• [What to produce]: Where a line of the following data contains the string "Expand", include it in the tally. Report the total alone.

:::::

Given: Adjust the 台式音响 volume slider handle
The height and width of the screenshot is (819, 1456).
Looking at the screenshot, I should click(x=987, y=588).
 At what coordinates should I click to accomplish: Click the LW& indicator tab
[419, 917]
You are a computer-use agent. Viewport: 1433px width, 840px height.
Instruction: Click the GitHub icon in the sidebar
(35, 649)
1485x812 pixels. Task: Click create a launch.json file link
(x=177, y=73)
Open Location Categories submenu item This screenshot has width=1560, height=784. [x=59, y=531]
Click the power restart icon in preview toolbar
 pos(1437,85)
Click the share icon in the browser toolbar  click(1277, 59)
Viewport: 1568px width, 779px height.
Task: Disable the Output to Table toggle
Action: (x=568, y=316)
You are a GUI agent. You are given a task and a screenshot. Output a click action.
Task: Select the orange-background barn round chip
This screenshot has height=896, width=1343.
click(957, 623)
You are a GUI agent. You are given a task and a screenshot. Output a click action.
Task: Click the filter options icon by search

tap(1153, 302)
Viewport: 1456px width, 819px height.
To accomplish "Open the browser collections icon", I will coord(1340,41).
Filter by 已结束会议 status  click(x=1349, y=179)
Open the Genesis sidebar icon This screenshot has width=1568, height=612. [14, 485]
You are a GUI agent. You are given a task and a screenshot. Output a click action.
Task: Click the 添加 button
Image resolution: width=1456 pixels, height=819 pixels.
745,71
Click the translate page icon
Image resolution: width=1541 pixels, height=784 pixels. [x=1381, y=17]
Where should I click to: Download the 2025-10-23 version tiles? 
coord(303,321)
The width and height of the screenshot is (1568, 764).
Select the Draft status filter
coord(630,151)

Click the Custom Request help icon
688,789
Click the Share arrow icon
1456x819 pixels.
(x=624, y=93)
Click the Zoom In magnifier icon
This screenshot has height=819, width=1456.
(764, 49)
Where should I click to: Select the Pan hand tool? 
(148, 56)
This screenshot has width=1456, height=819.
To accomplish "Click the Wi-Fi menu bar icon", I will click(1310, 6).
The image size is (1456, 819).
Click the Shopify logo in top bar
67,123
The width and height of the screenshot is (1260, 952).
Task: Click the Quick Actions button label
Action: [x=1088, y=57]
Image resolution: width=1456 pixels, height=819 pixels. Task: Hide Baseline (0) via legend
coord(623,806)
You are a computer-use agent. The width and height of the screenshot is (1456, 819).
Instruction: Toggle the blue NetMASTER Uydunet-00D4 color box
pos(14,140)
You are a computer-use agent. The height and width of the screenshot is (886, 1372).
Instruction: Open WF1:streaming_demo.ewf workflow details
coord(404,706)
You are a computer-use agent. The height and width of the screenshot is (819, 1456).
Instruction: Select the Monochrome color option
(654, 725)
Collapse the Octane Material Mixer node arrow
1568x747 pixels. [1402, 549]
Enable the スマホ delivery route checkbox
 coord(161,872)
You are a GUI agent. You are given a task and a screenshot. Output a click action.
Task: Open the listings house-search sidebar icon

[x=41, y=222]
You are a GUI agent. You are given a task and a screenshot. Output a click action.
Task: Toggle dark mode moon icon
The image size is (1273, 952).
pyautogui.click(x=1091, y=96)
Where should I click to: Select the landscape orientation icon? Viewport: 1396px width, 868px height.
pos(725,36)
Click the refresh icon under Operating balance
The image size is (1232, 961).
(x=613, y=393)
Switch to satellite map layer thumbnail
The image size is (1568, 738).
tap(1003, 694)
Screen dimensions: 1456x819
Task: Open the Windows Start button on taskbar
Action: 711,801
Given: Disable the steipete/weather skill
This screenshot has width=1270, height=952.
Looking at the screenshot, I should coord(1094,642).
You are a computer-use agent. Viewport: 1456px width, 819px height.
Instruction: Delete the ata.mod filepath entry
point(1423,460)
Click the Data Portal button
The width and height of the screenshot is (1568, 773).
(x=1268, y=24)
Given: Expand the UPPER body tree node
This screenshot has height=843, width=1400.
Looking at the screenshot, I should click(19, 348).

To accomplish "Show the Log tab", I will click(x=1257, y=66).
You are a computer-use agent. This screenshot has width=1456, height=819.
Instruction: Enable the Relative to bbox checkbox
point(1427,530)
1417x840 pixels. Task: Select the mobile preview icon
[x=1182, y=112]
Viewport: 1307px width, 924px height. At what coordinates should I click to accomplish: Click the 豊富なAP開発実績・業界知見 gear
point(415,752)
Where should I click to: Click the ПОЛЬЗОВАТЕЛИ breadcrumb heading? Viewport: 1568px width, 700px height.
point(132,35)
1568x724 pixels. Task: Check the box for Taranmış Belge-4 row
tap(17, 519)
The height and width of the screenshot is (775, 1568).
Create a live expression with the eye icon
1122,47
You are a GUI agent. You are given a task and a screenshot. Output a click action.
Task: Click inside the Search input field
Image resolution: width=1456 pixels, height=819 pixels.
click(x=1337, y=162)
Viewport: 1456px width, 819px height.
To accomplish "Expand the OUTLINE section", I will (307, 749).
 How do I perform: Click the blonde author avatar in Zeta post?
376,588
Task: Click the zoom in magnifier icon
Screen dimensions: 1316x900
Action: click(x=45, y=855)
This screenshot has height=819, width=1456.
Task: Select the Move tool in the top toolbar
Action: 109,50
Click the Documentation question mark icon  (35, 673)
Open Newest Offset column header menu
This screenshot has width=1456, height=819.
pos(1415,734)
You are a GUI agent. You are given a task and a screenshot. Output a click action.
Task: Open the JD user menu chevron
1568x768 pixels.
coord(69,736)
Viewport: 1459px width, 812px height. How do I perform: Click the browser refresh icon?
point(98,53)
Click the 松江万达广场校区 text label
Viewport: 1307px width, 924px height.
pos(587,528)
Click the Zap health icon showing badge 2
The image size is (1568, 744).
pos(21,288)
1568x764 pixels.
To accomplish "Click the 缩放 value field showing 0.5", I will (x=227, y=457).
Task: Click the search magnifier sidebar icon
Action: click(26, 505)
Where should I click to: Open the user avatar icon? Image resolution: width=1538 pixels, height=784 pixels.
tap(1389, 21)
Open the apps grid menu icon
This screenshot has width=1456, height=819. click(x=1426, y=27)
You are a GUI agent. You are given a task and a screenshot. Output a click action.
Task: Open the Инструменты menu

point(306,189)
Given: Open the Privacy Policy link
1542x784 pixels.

:::::

• [Solved problem]: 2